## SOURCE EXCERPT
** begin **

Wednesday, January 07, 2009

Satyam land scam

Leverage gone bad. As I had said, black money operators have been "sub-primed". Expect more of the same as the unwinding continues.
Economic Times reports.
Thanks to Observer for the link

Politics-property combo may have trapped Raju

MUMBAI/BANGALORE: An audacious real estate play is seen as the backdrop for the 54-year-old B Ramalinga Raju’s sudden exit from Satyam Computer
Services, India’s fourth-largest IT company.

The Raju family, said real estate industry sources, might figure among India’s top 10 landlords as it had embarked on a massive land-buying strategy to cash in on the real estate boom in recent years. While the family holds over 6,500 acres through Maytas Properties, the individual members in their personal capacity have significant holdings of agricultural land across south and western India, industry officials said.

** end **

## GIVEN TASK 1
Answer these from the Satyam post:
(a) Which newspaper does the post cite as reporting the story?
(b) What age does the post give for B Ramalinga Raju?
(c) How many acres does the Raju family hold through Maytas Properties?
## GIVEN TASK 2
Write out the Satyam post between "Leverage gone bad." and "fourth-largest IT company.", inclusive.
The records are separate material and have no connection to the Satyam post.

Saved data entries
** begin **

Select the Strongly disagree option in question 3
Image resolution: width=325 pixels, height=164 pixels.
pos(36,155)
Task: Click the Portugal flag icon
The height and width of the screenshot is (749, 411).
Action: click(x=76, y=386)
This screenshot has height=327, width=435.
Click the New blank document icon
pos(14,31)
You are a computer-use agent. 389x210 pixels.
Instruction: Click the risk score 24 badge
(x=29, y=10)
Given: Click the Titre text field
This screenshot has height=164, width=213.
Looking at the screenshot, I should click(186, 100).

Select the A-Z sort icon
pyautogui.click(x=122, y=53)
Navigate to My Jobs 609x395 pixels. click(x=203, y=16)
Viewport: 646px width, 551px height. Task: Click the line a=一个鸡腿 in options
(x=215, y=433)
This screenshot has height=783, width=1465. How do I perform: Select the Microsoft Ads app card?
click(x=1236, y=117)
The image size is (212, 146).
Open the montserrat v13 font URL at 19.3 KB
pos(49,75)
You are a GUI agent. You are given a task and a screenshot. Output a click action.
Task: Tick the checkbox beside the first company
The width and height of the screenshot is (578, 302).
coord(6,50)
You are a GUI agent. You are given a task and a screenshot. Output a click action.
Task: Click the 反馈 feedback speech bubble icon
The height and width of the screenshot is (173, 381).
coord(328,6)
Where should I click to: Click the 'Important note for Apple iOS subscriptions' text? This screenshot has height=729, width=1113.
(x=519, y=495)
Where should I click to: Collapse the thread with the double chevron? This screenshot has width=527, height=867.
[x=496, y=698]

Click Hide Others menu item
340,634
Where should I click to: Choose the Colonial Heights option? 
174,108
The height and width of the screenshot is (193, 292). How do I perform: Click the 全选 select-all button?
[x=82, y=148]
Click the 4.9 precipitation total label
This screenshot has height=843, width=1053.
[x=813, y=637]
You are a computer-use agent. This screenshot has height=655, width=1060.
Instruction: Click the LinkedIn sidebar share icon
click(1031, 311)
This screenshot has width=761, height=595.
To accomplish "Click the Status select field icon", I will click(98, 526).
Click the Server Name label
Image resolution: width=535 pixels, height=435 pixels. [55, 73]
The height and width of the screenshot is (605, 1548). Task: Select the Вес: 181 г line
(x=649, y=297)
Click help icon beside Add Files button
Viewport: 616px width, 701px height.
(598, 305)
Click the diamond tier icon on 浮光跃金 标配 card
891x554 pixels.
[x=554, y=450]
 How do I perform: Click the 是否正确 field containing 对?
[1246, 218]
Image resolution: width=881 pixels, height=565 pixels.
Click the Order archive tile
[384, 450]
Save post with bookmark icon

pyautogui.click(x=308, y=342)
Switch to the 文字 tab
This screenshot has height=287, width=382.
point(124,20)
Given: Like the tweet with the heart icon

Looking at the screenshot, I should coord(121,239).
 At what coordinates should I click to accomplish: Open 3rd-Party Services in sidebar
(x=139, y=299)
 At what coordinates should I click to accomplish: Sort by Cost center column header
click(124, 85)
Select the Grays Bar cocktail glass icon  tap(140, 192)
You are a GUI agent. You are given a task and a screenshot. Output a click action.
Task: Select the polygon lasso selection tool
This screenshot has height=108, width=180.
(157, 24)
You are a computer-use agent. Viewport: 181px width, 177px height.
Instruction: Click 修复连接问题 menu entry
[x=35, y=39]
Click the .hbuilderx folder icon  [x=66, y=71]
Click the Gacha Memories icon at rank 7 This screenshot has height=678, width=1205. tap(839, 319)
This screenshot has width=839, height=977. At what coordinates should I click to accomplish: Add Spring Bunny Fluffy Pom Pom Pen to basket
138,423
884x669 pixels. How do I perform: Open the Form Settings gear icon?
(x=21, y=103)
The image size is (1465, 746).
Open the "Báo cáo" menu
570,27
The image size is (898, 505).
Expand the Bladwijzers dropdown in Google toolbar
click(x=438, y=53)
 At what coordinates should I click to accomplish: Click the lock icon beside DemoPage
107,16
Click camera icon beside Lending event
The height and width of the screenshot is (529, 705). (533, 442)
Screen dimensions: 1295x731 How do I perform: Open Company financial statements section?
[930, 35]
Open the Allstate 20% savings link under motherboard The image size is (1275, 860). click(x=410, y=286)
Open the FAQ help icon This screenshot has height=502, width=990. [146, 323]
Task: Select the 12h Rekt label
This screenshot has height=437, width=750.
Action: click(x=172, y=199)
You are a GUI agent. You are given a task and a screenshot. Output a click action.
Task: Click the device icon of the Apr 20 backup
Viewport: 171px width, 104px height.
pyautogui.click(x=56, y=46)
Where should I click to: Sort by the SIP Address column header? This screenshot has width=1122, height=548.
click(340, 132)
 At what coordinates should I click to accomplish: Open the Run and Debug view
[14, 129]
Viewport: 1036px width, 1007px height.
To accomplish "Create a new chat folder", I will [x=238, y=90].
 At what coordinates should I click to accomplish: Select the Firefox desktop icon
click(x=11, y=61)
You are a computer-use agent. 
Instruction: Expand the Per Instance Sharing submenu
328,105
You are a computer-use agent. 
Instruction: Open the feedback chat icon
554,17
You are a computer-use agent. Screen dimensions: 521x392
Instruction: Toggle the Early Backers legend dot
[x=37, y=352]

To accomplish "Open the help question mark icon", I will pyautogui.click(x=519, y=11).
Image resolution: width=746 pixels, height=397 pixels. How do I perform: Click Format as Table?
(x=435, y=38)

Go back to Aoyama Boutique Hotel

** end **

## TASK RESPONSE 1
(a) Economic Times
(b) 54
(c) Over 6,500 acres

## TASK RESPONSE 2
Leverage gone bad. As I had said, black money operators have been "sub-primed". Expect more of the same as the unwinding continues.
Economic Times reports.
Thanks to Observer for the link

Politics-property combo may have trapped Raju

MUMBAI/BANGALORE: An audacious real estate play is seen as the backdrop for the 54-year-old B Ramalinga Raju’s sudden exit from Satyam Computer
Services, India’s fourth-largest IT company.